**Your goal**
State only how many lines below include the string "computer".

**Source records**

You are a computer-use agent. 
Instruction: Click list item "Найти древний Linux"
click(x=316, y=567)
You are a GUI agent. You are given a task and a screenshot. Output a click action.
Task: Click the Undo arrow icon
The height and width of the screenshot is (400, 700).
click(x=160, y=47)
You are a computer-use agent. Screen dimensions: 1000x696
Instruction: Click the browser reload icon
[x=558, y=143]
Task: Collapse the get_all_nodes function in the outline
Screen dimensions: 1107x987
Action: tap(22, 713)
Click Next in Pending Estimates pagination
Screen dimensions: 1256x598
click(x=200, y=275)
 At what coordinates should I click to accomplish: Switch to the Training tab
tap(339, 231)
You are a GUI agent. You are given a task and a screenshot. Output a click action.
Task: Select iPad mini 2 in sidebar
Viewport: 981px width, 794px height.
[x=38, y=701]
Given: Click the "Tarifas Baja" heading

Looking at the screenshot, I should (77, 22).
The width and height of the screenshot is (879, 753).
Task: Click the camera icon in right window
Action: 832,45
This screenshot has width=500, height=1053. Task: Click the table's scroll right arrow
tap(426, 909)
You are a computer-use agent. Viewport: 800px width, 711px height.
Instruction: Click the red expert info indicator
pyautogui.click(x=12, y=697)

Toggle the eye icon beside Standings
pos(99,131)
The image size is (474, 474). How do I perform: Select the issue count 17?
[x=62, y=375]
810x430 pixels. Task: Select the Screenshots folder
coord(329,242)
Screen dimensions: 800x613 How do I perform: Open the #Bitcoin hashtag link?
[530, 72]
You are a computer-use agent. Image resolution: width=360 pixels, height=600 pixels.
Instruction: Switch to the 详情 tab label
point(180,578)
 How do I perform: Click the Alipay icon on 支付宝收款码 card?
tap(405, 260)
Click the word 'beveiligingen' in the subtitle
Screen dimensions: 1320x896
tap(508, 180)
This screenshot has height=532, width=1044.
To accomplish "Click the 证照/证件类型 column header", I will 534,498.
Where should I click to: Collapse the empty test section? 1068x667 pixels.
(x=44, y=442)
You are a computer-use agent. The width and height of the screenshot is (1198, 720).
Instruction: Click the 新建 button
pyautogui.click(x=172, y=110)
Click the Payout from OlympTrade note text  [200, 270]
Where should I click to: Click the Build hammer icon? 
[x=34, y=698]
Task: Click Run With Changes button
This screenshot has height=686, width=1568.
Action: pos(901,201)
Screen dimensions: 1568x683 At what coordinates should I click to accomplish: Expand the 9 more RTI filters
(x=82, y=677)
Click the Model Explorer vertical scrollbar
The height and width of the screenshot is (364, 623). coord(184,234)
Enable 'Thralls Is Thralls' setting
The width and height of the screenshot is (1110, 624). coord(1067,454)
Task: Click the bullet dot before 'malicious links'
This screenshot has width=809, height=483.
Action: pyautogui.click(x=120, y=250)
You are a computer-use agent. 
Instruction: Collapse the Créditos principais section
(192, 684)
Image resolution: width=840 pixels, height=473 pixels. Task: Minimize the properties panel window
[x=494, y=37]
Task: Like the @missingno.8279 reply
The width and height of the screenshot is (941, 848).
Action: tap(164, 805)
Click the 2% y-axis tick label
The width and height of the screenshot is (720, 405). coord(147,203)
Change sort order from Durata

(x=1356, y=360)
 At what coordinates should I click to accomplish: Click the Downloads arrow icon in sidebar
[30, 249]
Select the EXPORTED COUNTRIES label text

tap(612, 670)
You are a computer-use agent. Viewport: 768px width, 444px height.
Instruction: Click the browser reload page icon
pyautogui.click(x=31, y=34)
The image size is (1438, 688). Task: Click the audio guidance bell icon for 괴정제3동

**Output of the task**
7